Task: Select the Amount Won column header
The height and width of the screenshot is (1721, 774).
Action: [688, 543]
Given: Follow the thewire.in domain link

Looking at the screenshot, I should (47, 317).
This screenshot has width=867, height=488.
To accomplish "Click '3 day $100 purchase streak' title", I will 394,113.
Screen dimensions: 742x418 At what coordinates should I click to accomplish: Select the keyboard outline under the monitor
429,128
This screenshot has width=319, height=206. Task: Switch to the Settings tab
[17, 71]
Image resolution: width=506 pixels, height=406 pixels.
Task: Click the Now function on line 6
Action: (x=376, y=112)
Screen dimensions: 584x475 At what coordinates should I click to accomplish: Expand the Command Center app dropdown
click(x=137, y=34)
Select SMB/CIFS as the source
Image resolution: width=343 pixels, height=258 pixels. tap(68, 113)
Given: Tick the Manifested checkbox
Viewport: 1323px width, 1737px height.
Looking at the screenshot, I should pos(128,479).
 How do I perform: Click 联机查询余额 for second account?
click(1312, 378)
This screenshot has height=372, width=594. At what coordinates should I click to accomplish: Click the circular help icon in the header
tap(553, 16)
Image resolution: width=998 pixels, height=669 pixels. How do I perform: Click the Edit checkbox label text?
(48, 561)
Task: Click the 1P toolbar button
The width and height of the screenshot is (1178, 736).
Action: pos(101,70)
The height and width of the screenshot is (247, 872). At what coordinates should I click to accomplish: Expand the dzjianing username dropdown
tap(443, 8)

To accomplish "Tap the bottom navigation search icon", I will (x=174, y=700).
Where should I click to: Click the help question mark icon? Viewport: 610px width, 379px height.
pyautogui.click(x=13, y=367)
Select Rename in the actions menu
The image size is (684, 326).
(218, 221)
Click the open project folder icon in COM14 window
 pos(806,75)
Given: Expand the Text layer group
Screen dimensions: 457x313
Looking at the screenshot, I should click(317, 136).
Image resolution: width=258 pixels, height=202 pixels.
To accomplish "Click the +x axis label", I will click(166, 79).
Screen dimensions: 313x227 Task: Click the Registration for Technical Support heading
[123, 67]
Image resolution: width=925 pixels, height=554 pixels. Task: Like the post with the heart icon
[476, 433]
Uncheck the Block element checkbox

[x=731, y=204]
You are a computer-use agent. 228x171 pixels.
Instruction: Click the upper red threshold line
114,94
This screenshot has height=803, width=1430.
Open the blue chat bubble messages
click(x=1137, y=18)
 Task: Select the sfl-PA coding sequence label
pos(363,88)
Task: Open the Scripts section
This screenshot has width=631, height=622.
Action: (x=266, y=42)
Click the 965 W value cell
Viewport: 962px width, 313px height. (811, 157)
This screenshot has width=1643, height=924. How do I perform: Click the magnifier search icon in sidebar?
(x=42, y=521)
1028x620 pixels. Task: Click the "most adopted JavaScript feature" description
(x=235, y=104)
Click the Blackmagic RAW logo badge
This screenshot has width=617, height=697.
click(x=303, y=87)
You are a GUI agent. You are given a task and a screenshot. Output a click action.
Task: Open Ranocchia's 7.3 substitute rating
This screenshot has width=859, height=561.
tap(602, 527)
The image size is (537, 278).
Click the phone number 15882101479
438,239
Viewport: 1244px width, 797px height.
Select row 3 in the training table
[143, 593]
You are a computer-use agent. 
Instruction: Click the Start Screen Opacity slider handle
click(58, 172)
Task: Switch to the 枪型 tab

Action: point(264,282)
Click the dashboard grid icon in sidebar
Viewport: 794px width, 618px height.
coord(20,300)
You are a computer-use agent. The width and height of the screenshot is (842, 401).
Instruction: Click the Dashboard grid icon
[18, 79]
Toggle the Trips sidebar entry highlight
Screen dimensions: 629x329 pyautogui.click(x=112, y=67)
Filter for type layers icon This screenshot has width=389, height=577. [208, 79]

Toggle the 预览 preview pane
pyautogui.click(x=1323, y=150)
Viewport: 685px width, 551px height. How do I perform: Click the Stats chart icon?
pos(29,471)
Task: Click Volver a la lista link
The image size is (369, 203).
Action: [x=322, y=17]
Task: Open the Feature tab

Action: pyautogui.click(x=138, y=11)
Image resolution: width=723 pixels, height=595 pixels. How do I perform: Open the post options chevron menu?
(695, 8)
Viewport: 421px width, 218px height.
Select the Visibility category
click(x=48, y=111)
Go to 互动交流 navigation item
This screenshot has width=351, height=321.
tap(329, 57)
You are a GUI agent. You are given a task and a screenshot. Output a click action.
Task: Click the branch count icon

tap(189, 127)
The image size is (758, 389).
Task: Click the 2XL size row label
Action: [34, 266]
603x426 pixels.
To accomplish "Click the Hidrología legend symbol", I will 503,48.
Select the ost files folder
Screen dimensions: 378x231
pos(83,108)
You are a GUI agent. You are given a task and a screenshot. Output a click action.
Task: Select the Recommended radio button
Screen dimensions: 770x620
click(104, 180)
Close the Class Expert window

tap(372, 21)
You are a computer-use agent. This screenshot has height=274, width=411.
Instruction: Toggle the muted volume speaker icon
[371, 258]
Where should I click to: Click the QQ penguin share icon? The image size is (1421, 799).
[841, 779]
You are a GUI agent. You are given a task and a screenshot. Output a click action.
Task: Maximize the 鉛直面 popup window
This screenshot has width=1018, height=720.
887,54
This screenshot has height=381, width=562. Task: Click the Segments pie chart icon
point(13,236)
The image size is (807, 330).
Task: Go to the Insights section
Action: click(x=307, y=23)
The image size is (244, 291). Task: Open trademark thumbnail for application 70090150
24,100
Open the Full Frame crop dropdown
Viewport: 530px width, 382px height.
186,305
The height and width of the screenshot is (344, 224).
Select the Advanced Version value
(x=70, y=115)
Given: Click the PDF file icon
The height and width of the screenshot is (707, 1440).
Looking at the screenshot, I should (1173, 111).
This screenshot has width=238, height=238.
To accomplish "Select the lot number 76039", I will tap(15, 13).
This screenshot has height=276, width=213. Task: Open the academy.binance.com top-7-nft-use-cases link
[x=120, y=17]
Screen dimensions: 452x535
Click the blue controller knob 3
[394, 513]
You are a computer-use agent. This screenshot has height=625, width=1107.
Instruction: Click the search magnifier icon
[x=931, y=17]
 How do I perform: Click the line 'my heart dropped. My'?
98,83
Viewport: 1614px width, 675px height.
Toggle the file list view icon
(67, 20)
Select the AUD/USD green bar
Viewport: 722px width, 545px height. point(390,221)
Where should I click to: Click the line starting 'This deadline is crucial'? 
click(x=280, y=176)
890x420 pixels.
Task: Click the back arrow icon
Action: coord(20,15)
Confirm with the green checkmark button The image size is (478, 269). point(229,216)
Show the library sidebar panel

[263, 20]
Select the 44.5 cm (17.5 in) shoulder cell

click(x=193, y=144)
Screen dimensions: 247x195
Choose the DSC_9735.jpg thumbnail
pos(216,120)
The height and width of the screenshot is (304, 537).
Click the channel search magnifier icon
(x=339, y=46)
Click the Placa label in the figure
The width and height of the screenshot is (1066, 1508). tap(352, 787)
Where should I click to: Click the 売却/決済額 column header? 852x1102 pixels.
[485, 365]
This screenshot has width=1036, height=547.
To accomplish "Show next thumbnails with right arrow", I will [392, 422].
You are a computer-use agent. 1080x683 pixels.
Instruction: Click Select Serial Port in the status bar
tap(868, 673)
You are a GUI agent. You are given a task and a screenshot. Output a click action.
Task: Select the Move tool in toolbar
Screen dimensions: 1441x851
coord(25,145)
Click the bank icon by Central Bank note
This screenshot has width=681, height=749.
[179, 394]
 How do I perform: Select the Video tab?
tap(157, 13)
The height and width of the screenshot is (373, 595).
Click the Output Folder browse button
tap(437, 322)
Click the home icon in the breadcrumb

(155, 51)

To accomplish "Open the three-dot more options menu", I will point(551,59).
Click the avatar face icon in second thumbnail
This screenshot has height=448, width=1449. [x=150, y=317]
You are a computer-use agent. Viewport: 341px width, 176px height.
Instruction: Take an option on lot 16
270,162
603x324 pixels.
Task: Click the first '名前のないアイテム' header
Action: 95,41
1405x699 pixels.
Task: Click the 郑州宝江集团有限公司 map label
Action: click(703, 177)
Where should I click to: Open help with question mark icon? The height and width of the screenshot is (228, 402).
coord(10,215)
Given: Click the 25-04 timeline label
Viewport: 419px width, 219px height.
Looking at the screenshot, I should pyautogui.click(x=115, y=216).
○ ○ ○
Work item » Tell how many lines of the listing include the word "toolbar", replying with nothing but the number.

Written response » 2